67.表2：基于下游生物反应器voc排放。对于t细胞回归模型的20种具有最高vip分数的化合物和对于cho细胞回归模型的20种具有最高vip分数的化合物的推定鉴定(图3)合并在一个表中。ki：kovats指数，计算值(calc)和文献报道值(lit)；ms分数：与nist质谱数据库比较的所获取的质谱的分数；聚类：适用于图4中的聚类的组。
68.一些化合物随着细胞扩增而强度增加，而其它化合物随着细胞扩增而强度降低。为了通过变化模式而对化合物分组，将分级聚类应用于来自表2的前20个cho化合物和20个t细胞化合物。以这样的方式划分每个树状图以产生voc的四个聚类。将每个聚类作图以证
明在8天细胞扩增过程中化合物的强度(图4)。cho和t细胞两者都表现出在细胞扩增过程中增加的化合物(聚类1化合物)。两种化合物在两种细胞系中随时间而增加：二十二烷和未鉴定的烷烃。两种细胞类型都有一种化合物，其增长直到第3-4天，然后突然消失(cho：聚类3，未知10；t细胞：聚类2，苯甲醛)。随时间增加的化合物可能是来自细胞培养物的直接排放。这些化合物可以直接监测，并用于基于voc的pat。通过测量下游voc排放，不存在污染细胞培养物的风险，而目前的情况是从反应器中抽取5-10 ml以手动测量细胞计数。基于voc的pat可以提供相当大的成本节约，因为其具有评估细胞培养健康的非侵入性能力。
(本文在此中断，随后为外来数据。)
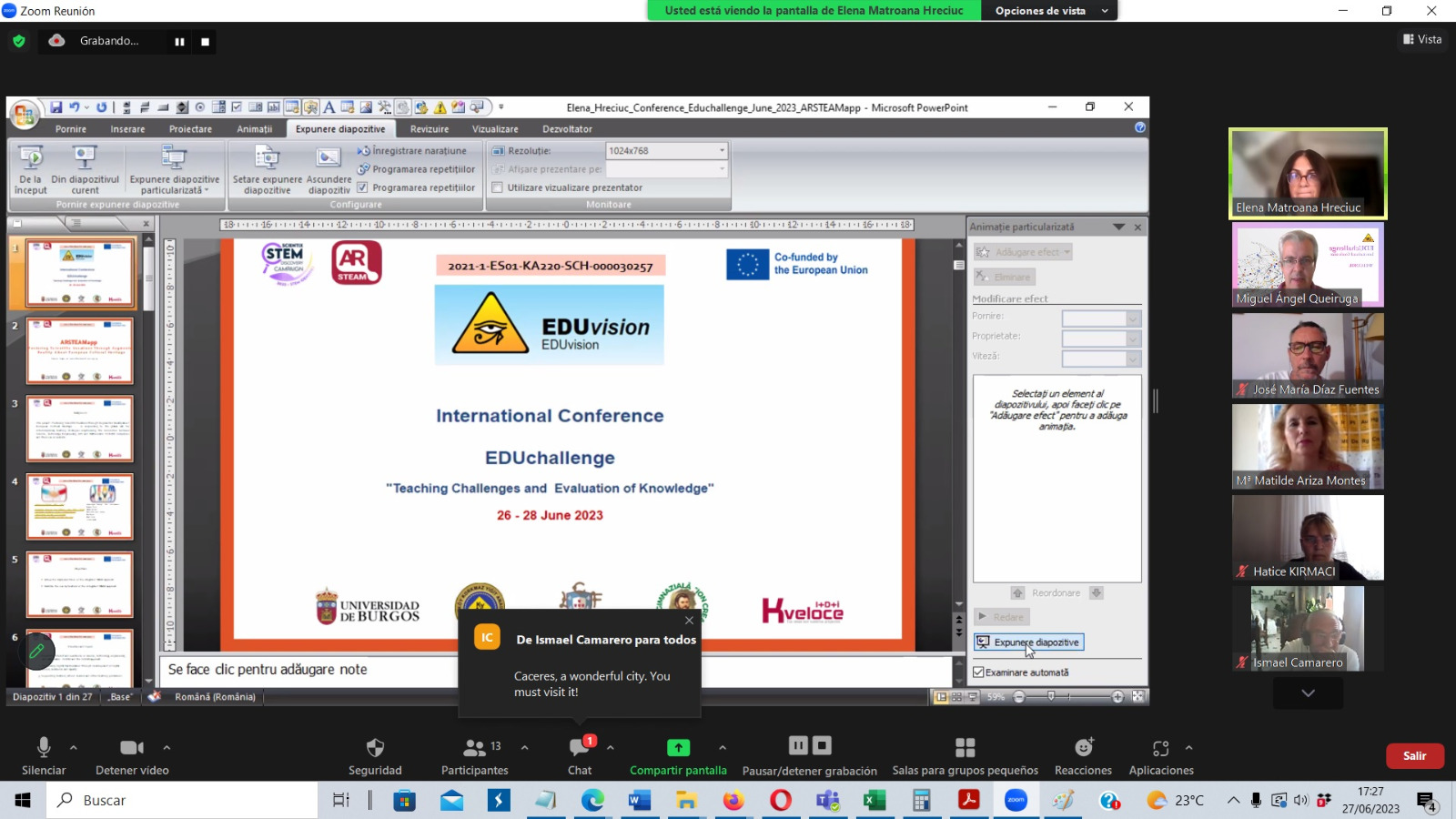Open the Participantes panel

pyautogui.click(x=474, y=748)
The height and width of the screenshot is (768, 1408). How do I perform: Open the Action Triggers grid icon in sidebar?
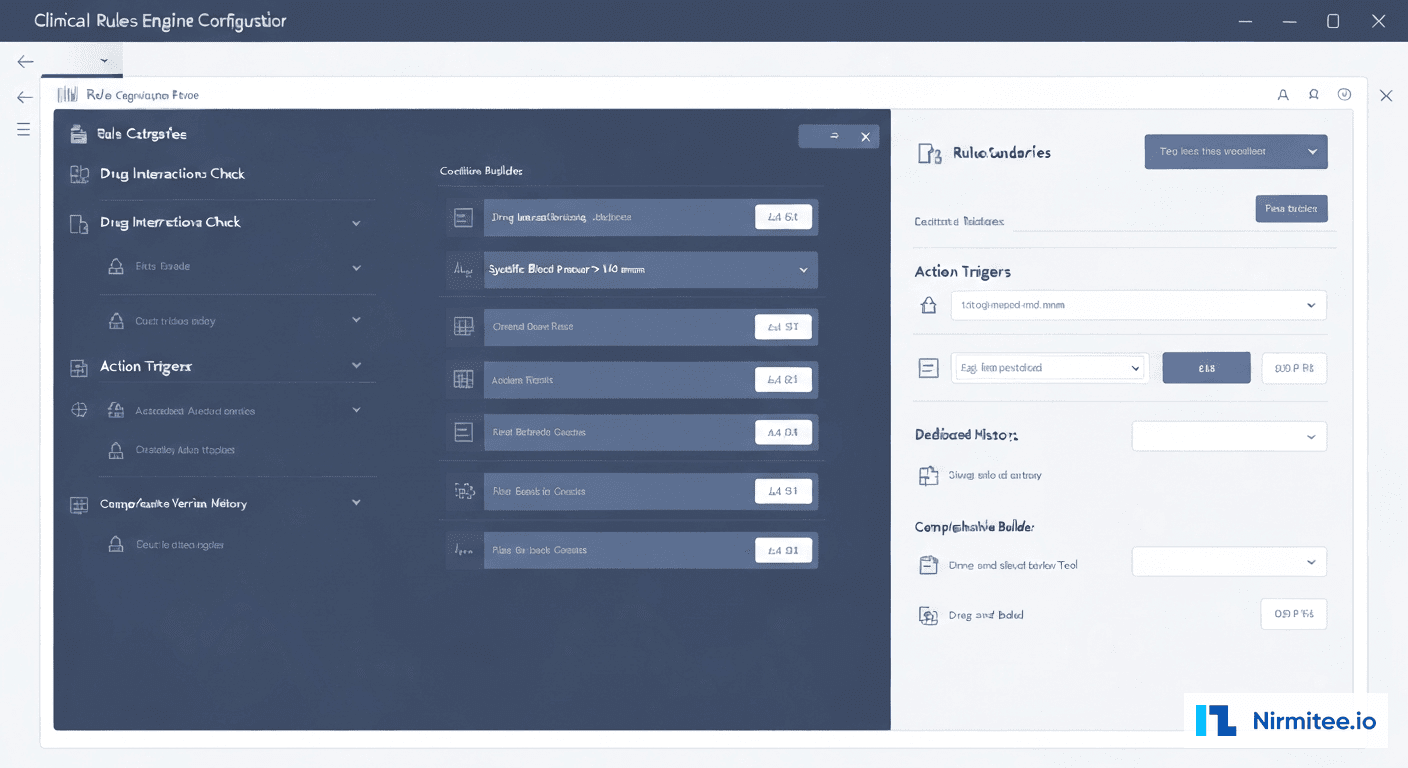[x=79, y=368]
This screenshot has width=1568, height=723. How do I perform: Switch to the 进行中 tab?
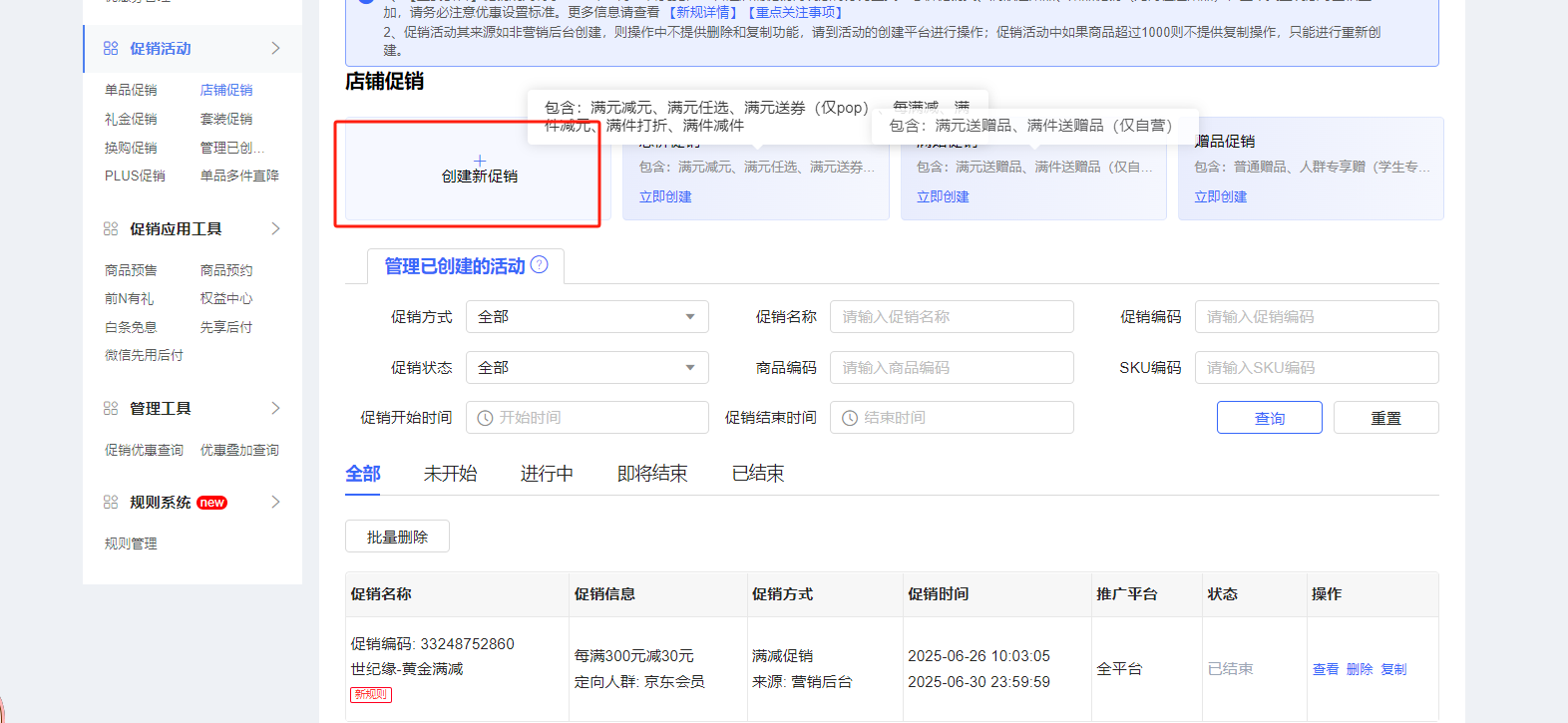pyautogui.click(x=547, y=474)
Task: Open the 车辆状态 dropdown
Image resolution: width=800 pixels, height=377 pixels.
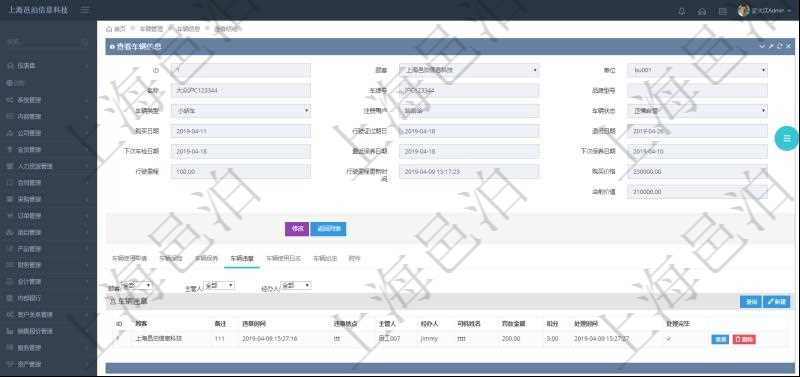Action: click(697, 111)
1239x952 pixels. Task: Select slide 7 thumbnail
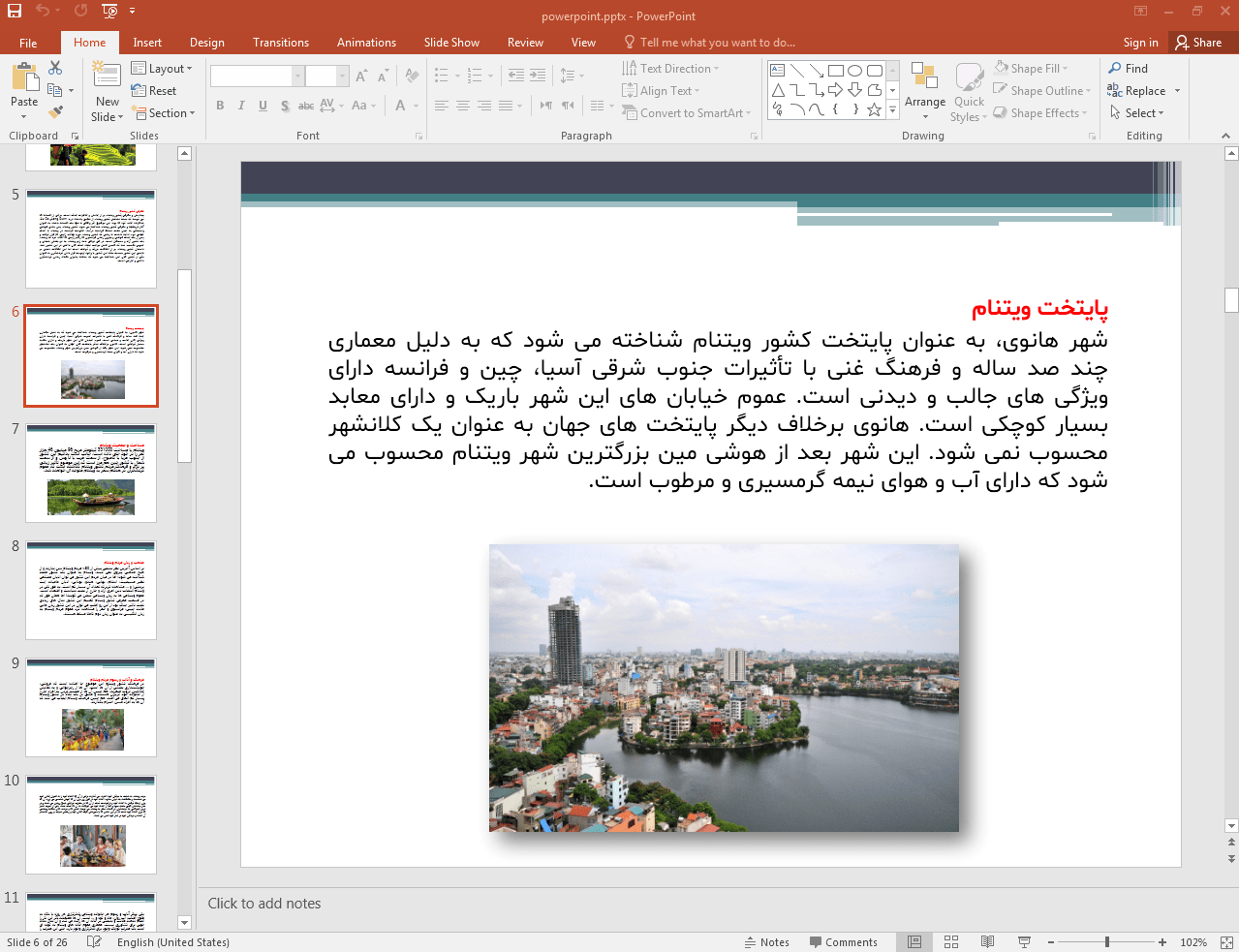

69.这些最相关的voc中的大部分在细胞扩增期间减少(聚类4化合物，图4)。图5包括具有这些减少的化合物的气体和袋对照以及培养基对照。在引入细胞之前，所有化合物都存在于生物反应器对照中。因此，在扩增期间可能培养物正代谢这些化合物。尽管正在进行培养基灌注，但该速率可能不够快，以至于补充这些化合物与细胞消耗它们一样快。这为voc开发提供了另一个机会：除了监测细胞培养物释放的voc，还可以监测培养基中发现的营养物并调节灌注速率以提供足够的生长材料用于最佳的细胞生长。
70.细胞培养物的液相voc曲线在生物反应器袋中直接进行的sbse测量比生物反应器气体排放的hsse测量从培养基对照分离出更多的细胞voc。这些液相提取的pca (图6)显示两种细胞类型和培养基对照之间的明显差异，其在pc 1和pc 2之间分开，解释了总共57.24%的变化。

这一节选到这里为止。